If you had two weeks left to live, how would you spend them? Would you surround yourself with your family and friends, spending every remaining possible minute with them? Or travel the world, exploring all it had to offer you before you left it’s surface for good? Whatever you choose, I bet you’d take it for granted that you’d get your full two weeks before you popped off.
A girl in the year above at my school wasn’t so lucky. She suffered from cancer, and spent most of her time in the hospital. However, it seemed the treatment she was recieving was working, and for a while it looked like she would make a full recovery. But last Friday, the doctors told her she had two weeks left to live. She died the following Saturday. She didn’t even get a day of her two weeks.

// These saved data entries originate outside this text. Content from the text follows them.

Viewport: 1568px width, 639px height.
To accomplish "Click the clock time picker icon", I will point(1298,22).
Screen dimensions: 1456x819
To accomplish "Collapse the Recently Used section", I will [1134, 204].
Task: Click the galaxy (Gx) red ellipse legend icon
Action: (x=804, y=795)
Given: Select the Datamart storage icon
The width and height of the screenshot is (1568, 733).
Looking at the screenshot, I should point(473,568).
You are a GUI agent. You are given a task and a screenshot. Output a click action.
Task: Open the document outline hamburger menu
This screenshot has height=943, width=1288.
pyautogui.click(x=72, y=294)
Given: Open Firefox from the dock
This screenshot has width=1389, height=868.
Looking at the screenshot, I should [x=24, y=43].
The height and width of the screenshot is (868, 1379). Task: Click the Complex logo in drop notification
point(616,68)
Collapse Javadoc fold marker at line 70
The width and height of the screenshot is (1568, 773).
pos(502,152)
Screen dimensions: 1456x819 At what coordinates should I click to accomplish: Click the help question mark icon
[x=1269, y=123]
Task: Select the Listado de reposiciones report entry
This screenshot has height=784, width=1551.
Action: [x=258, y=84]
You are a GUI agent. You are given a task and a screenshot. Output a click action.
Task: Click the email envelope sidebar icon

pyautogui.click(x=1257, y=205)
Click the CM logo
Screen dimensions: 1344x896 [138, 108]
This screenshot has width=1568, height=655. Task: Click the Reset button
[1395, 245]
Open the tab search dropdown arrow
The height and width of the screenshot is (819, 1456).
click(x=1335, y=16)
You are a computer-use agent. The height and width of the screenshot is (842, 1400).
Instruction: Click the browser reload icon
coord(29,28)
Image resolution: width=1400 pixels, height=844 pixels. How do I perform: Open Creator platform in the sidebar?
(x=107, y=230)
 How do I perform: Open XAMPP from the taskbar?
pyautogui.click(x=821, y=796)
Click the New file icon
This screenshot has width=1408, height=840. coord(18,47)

In some ways, however, she can be considered lucky. At least she knew she was dying. Earlier this year, an old friend of mine died in a go-karting accident. Her scarf got caught in the rear engine, she and gradually it tightened round her neck until she couldn’t breathe. She died, 40 mins later, in hospital. This girl got up that morning thinking she probably had a good sixty or seventy years ahead of her to live. It turns out she had less than six hours.
But does it make it easier or harder knowing that death is waiting for you, that it will snatch you from life in two weeks? Does it give you strength, spotting death waiting for you just around the corner? Or does it make you shrink away, terrified of the future? Either way, both can be made into the worst possible event, when death sneaks up and strikes before it’s time, as it did with these two lovely girls.